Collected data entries
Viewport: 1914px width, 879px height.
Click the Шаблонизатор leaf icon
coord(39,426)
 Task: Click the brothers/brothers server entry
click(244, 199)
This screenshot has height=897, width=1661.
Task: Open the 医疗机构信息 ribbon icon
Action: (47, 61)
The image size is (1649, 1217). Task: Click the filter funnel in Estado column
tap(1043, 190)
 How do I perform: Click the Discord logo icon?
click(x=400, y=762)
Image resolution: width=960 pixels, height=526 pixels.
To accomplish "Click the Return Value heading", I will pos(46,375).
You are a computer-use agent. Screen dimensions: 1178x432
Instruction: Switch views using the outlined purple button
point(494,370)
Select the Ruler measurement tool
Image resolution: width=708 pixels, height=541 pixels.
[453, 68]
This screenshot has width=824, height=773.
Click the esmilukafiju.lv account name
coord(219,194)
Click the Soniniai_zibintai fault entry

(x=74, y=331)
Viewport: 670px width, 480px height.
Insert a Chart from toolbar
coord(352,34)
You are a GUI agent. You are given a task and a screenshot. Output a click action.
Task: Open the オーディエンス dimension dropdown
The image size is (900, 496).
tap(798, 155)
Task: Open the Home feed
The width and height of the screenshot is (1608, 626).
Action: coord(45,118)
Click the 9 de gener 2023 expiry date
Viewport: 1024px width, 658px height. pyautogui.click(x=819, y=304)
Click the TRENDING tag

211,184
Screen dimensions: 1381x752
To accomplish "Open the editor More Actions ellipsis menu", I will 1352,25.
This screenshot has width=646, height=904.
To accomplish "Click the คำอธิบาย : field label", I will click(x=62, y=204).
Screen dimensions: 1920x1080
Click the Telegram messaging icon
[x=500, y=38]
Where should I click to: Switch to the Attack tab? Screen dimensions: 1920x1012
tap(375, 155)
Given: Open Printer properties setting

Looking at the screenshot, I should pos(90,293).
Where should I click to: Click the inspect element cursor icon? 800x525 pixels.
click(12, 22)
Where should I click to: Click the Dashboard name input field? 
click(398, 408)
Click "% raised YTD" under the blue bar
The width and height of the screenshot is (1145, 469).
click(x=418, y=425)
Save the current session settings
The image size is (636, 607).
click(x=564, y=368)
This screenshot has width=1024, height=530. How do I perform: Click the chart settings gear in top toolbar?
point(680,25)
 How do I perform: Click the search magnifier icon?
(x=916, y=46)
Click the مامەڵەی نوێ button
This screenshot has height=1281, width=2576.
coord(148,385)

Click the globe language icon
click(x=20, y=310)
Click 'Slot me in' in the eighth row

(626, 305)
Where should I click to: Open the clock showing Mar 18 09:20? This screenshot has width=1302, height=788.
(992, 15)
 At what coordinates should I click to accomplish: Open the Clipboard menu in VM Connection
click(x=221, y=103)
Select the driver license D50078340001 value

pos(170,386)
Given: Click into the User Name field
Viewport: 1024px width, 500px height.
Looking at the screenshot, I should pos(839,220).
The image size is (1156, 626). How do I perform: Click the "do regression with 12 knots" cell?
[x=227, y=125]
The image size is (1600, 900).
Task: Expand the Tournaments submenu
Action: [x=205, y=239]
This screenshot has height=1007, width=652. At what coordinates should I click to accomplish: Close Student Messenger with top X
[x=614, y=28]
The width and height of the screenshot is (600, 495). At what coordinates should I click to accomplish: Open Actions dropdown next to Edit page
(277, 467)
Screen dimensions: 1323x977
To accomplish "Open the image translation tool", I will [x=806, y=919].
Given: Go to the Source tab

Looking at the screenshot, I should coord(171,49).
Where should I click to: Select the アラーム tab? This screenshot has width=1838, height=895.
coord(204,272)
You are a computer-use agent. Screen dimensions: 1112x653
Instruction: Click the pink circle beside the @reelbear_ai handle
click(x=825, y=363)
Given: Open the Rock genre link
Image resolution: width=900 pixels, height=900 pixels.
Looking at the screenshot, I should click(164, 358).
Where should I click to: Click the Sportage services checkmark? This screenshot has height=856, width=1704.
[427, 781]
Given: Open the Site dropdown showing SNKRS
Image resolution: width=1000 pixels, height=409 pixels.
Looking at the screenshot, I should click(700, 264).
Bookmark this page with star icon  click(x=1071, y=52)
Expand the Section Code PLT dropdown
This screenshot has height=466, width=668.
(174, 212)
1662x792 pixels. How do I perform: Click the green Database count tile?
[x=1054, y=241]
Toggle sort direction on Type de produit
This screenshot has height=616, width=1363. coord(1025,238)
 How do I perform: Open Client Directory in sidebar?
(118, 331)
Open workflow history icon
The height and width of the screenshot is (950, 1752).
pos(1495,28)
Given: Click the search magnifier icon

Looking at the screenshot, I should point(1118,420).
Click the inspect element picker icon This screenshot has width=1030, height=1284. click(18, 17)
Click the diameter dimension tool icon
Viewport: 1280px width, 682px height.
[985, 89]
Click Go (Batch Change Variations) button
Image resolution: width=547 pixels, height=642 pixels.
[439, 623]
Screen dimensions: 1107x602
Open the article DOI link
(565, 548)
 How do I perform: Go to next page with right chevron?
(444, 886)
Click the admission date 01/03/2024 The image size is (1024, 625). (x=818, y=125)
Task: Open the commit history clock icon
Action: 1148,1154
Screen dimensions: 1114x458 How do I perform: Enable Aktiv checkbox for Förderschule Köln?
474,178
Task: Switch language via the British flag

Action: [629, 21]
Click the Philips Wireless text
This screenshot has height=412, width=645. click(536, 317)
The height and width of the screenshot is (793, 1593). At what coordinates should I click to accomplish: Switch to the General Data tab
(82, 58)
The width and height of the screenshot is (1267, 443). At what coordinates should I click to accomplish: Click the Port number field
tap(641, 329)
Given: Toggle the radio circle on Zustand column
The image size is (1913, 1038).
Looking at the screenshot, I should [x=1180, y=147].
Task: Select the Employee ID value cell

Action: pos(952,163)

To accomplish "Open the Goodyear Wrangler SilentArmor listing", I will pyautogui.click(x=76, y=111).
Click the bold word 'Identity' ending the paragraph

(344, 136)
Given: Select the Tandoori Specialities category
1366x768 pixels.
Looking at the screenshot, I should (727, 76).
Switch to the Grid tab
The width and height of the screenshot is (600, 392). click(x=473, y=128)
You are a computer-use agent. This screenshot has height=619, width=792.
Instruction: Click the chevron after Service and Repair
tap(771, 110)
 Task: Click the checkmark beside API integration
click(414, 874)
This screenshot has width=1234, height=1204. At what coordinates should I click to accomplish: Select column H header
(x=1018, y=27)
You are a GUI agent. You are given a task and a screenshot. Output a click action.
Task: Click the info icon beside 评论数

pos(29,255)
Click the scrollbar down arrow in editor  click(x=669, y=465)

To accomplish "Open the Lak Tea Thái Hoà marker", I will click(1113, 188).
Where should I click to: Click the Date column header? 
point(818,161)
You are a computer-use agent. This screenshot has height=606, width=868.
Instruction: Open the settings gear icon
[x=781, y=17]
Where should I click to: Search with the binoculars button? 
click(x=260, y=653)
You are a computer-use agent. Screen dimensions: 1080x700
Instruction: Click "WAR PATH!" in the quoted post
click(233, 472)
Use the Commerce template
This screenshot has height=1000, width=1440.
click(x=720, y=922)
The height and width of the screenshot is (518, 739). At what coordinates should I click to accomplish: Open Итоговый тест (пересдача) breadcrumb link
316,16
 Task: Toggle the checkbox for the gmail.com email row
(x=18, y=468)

Task description >> Say how many of the lines above include the string "editor", and give no other words.

Task solution >> 2